[Entries on finding words and elements]
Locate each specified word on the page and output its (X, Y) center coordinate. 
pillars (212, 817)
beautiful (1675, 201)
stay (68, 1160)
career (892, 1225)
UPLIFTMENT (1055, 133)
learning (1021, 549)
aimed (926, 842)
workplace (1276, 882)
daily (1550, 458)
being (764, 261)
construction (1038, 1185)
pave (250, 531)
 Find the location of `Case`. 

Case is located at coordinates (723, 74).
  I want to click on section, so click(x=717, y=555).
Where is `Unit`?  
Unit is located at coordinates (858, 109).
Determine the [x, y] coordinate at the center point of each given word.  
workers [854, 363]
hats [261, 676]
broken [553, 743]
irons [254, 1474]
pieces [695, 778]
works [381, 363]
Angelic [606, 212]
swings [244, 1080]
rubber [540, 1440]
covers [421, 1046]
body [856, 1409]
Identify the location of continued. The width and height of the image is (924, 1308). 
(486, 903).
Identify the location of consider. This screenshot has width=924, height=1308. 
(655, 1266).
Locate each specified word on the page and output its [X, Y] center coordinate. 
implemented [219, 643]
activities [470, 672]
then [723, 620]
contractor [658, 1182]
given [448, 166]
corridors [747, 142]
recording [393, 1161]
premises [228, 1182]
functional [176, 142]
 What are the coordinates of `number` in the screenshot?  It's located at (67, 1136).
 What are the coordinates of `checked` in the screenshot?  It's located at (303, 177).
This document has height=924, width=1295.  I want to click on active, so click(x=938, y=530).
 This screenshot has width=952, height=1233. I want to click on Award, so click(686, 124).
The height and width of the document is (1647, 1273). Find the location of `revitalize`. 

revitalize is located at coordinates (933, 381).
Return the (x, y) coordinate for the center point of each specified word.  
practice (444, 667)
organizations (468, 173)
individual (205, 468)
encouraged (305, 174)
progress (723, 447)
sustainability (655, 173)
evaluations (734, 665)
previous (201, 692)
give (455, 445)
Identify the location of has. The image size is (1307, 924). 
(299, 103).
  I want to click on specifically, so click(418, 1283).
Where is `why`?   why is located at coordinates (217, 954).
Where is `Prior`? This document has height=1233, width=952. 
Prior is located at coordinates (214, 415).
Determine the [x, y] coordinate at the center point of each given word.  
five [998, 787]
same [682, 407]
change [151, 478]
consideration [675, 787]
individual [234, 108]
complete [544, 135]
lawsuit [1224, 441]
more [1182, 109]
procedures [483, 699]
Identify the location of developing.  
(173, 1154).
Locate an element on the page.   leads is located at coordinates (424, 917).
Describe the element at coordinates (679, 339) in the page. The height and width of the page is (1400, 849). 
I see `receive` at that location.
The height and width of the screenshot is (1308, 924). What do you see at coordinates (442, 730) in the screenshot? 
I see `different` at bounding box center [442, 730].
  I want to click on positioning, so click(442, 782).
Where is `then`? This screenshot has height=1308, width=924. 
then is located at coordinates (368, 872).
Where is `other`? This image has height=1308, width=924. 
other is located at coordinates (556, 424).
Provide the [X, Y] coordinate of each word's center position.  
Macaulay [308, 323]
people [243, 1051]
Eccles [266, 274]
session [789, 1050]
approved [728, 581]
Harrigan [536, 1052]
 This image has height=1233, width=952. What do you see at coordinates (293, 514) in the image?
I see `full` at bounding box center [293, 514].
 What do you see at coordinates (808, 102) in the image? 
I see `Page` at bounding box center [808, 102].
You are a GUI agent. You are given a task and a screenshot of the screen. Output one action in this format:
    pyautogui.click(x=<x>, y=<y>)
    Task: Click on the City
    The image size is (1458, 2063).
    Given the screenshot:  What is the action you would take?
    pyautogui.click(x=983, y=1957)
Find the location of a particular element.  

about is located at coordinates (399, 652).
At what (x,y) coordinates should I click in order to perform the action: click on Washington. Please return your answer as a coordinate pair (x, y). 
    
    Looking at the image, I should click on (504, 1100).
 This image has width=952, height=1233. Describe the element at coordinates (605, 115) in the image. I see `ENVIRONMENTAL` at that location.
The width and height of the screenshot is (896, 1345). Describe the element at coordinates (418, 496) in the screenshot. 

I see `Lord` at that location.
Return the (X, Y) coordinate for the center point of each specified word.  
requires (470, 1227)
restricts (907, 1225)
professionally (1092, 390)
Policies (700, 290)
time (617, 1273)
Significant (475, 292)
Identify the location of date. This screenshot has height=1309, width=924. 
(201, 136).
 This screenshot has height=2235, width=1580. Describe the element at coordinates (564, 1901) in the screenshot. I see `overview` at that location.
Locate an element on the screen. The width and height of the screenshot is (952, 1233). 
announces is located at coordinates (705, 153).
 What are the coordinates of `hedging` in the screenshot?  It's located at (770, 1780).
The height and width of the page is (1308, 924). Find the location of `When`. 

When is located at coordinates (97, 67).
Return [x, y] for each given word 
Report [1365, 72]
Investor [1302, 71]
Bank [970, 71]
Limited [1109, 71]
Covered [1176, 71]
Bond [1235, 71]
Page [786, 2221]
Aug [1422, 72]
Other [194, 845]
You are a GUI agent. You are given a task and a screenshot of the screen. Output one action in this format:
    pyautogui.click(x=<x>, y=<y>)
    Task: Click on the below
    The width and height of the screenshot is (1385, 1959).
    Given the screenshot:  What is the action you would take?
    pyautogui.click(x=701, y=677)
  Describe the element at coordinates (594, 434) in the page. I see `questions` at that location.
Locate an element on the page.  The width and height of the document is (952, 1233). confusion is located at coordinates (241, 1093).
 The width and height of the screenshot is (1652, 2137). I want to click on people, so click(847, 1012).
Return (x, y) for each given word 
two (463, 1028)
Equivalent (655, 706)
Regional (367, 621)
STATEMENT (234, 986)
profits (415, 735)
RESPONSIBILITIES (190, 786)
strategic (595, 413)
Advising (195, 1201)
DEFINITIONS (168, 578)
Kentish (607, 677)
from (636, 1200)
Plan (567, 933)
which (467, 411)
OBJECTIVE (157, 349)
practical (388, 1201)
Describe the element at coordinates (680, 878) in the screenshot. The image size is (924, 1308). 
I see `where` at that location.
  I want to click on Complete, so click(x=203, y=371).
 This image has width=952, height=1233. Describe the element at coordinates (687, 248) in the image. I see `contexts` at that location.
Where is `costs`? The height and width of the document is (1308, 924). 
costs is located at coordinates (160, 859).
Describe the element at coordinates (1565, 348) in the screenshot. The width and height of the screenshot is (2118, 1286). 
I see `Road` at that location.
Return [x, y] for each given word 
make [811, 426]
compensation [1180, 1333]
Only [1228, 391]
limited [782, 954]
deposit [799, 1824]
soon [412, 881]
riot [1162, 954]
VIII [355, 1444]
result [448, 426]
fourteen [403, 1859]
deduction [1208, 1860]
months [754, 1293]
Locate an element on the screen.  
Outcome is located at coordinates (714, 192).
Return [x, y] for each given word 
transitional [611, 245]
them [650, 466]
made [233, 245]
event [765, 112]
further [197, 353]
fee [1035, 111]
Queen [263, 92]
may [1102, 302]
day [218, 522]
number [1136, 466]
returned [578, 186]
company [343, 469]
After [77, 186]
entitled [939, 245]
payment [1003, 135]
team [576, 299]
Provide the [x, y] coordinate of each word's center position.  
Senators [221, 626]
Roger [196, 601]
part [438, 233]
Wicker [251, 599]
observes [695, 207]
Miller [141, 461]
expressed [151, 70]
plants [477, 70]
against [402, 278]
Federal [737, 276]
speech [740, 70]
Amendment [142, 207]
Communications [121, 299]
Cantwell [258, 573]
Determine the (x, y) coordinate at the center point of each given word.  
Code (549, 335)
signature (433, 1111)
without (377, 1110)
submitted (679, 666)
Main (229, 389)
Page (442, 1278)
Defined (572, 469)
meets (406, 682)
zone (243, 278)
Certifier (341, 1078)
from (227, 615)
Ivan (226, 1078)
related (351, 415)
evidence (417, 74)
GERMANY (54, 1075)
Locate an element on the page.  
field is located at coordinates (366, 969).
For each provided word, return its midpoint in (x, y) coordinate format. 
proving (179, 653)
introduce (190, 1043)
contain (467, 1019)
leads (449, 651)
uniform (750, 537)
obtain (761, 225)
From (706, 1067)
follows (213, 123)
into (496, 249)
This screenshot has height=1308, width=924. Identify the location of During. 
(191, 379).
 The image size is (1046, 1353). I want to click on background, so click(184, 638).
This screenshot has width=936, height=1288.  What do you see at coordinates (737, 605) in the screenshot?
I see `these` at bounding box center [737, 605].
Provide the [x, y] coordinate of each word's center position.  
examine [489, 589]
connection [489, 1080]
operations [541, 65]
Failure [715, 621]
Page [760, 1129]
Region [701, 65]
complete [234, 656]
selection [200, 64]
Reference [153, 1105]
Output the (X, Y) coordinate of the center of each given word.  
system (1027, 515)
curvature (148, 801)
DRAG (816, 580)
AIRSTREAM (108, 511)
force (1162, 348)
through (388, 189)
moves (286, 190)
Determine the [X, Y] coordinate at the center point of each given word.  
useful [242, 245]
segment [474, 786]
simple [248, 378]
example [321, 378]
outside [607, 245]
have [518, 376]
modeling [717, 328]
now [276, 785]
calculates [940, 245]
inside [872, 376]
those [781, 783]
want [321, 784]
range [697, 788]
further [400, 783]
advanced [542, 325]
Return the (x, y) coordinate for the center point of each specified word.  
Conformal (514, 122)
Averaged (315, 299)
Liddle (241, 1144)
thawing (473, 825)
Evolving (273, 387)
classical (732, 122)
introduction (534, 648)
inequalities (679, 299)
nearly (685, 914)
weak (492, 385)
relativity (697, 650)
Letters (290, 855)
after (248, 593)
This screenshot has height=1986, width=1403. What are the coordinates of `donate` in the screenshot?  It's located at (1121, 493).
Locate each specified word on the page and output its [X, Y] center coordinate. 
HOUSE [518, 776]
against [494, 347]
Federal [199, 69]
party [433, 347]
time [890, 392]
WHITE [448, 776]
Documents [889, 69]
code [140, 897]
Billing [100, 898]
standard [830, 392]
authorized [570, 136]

Task directions: Show every line of the data above that contains the word "revitalize", and treat uppercase and lowercase letters as different.

Finished task:
The height and width of the document is (1647, 1273). Find the location of `revitalize`. 
revitalize is located at coordinates (933, 381).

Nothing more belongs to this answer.